* ASSIGNED TASK
Among the records below, find the line that has "You are a GUI"; from there, give the lines again exactly, and stop after the line that has "Open username ending in 009".

[RAW DATA]

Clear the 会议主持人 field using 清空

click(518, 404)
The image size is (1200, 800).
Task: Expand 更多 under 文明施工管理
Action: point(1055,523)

[/RAW DATA]
[RAW DATA]

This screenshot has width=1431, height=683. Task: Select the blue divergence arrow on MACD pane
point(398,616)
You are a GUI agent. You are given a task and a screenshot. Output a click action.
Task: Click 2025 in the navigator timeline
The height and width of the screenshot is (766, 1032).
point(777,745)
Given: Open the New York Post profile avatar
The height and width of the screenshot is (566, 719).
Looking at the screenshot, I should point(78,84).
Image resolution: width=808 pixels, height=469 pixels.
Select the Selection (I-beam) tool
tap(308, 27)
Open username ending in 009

[/RAW DATA]
[RAW DATA]

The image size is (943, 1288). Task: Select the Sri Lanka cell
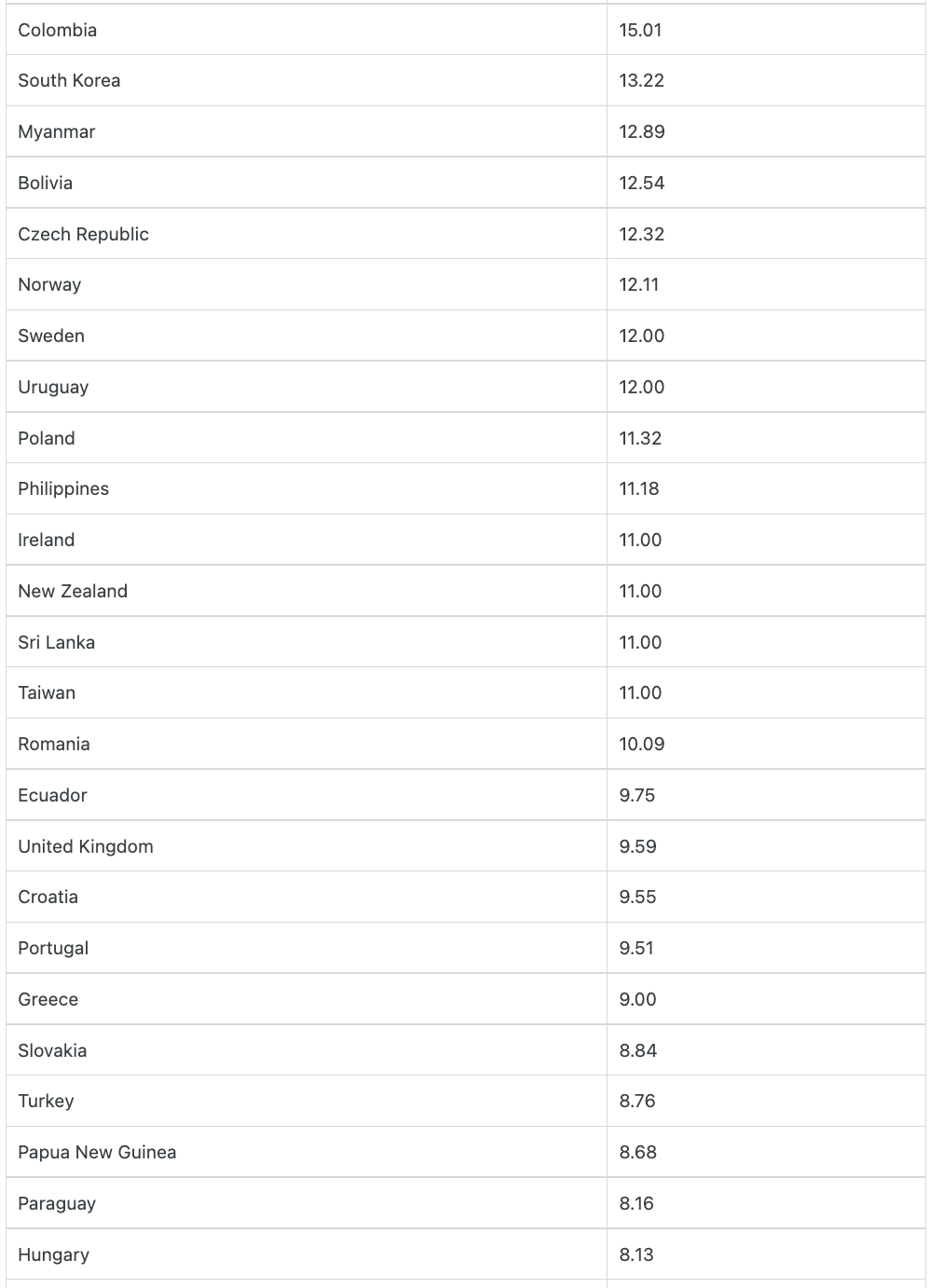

[/RAW DATA]

* WRITTEN ANSWER
You are a GUI agent. You are given a task and a screenshot. Output a click action.
Task: Click 2025 in the navigator timeline
The height and width of the screenshot is (766, 1032).
point(777,745)
Given: Open the New York Post profile avatar
The height and width of the screenshot is (566, 719).
Looking at the screenshot, I should point(78,84).
Image resolution: width=808 pixels, height=469 pixels.
Select the Selection (I-beam) tool
tap(308, 27)
Open username ending in 009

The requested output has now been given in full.